I prefer to explain the concept in real-world terms: You’ve been invited to an exclusive event at a secured venue. On the day when you arrive, the security personnel at the entrance will be concerned with establishing your authenticity: who you are and will you be allowed to enter?


The bouncer asks for your name. You tell her. She also wants to see your photo id to verify that you are who you say you are. You hand over your driver’s license. The bouncer looks at the photo and then looks you over while trying to determine whether you are who you say you are. Ultimately, she nods, accepting your identity—you’re in. 

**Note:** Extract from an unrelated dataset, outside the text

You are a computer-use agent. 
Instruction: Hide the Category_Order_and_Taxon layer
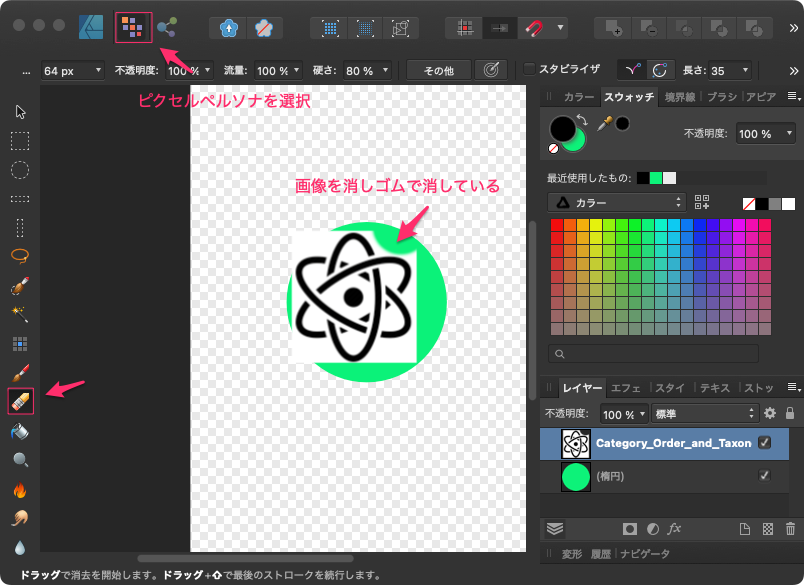pyautogui.click(x=765, y=443)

During any Authentication process, whether real-world or in a computer system, we establish our identity, our authenticity, with another party. We never authenticate just by ourselveswe already know who we are. Authentication is always to someone (or something) that does not know who we are.


Similarly, When you authenticate an object, you want to verify that it’s not a fake. FYI, the word came into English from the Latin ‘authenticat-‘ meaning ‘established as valid’.  


In computer systems, Authentication occurs via an electronic artefact only the user or client process would have: a username & password combination, a digital certificate or a security token. 


In the exclusive event example, you passed Authentication successfully. Yet, Authentication can also fail. Consider what happens when we don’t identify to the required level—for example, we provide the wrong username or password. Access denied.


When Authentication is anonymous, it means the other party does not care who we are. Our identity is not required; we don’t need to authenticate ourselves. All comers are welcome. 


Authentication is a simple notion. However, it took me a long time to fully understand Authentication as I frequently mixed it up with Authorisation, a related yet different concept.